Ebsilon starts from the Bernoulli equation for the pressure loss Δp (as found in various textbooks - here e.g. Piping Technology by Walter Wagner from Vogel Verlag) :
Δp = lambda * (L/d_i) *rho*c²/2
Thereby:
Attentionally, a "c" is used because the "v" is used for the specific volume.
Adding rho*A² to the numerator and denominator gives
Δp = lambda * (L/d_i) * (rho² * A² * c²) / (rho * A² *2)
Since rho*A*c is equal to the mass flow m, and the density rho is the reciprocal of the specific volume v, we can write
Δp = lambda * (L/d_i) * (v * m²) / (A² *2)

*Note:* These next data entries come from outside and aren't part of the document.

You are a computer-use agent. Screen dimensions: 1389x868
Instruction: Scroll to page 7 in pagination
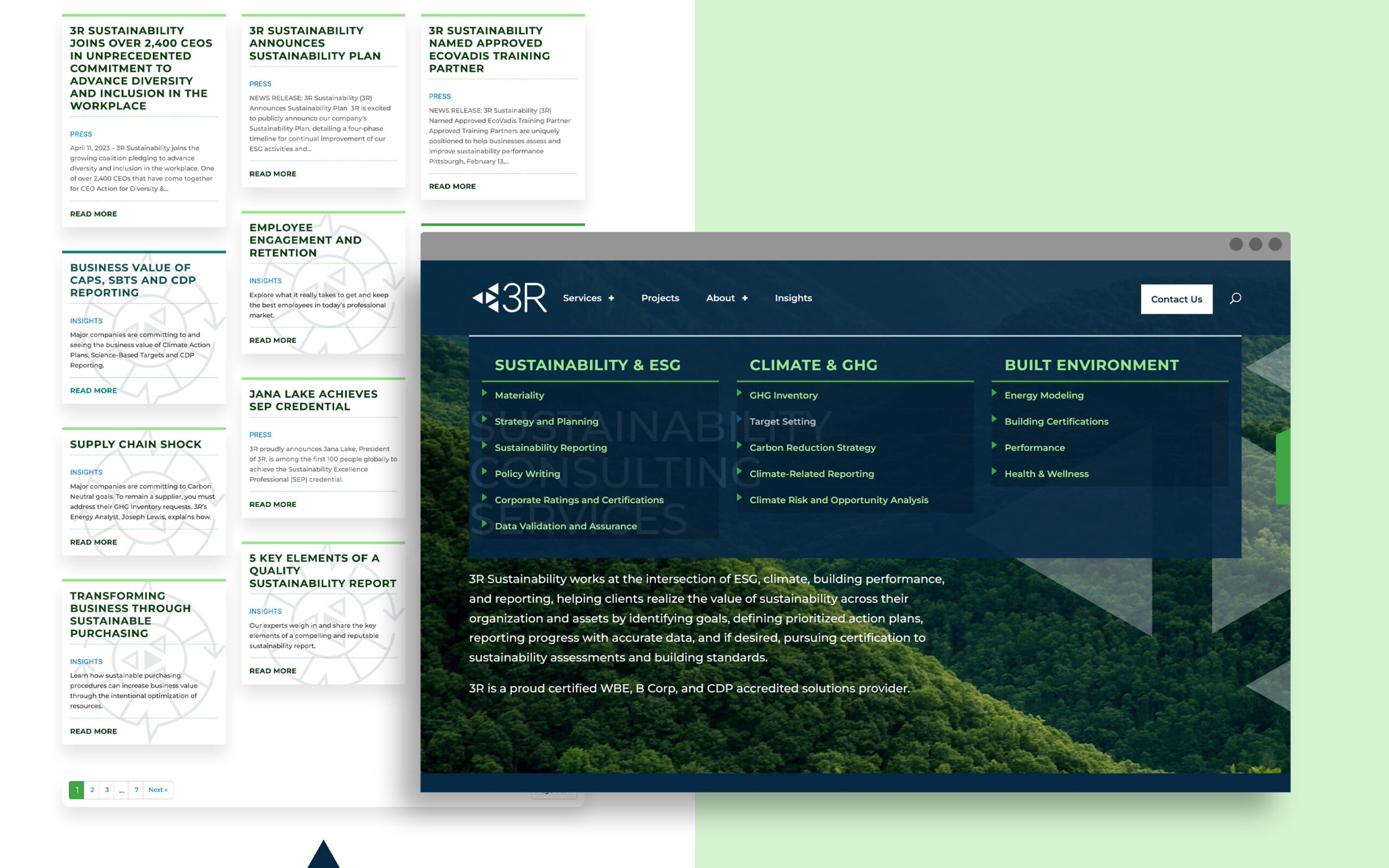pos(137,789)
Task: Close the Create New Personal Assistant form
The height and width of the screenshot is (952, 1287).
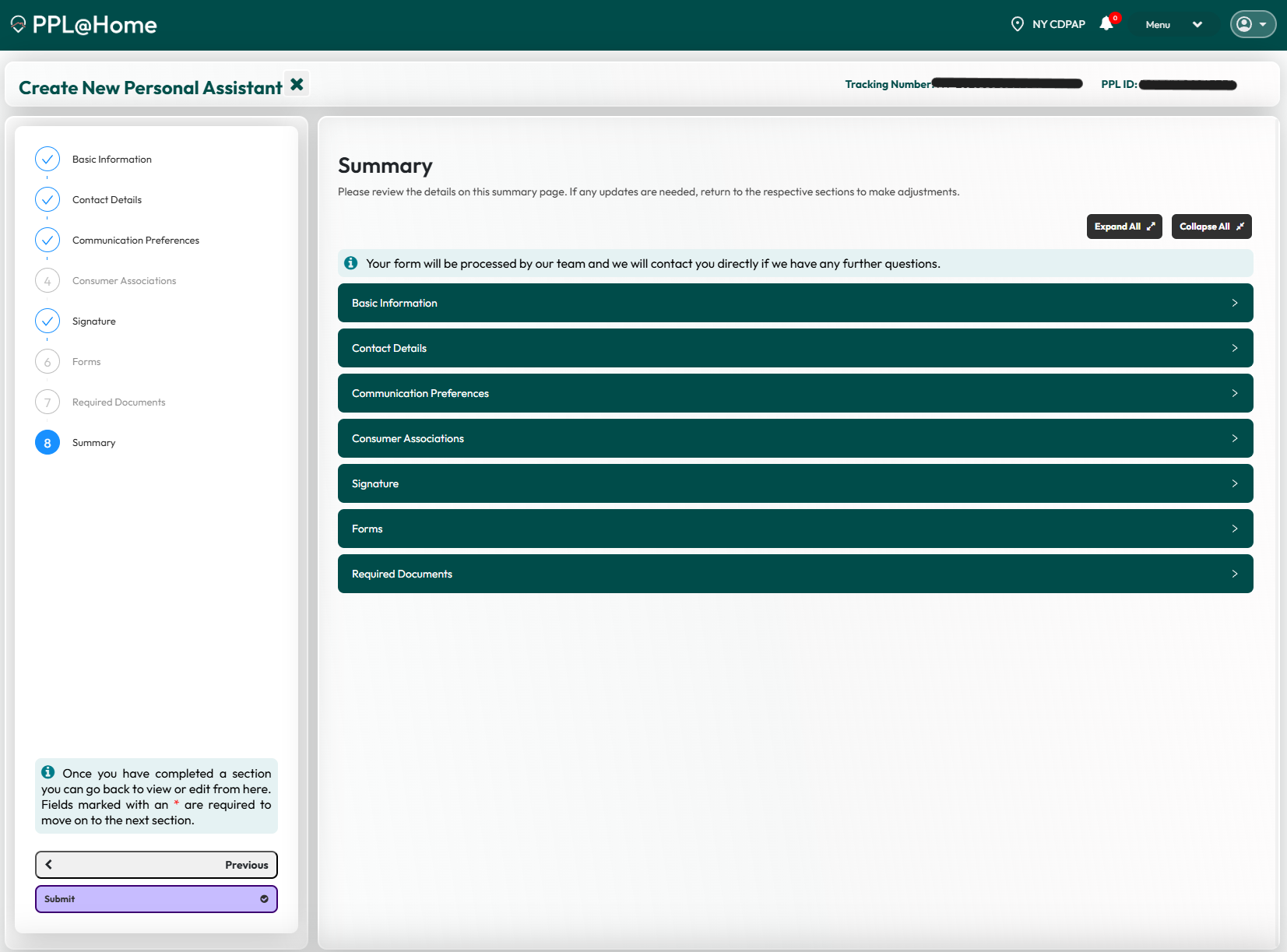Action: 297,84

Dividing the whole by the nominal values v_0 and m_0, we get for the partial load factor :
Δp/Δp_0 = ( v/v_0 ) * ( m/m_0 )² (where the constants have been truncated away)
Since v*m is equal to the volumetric flow vm, one can also write
Δp/Δp_0 = ( vm/vm_0 ) * ( m/m_0 )
which is why this mode of calculation is also called "dependent on mass and volume flow".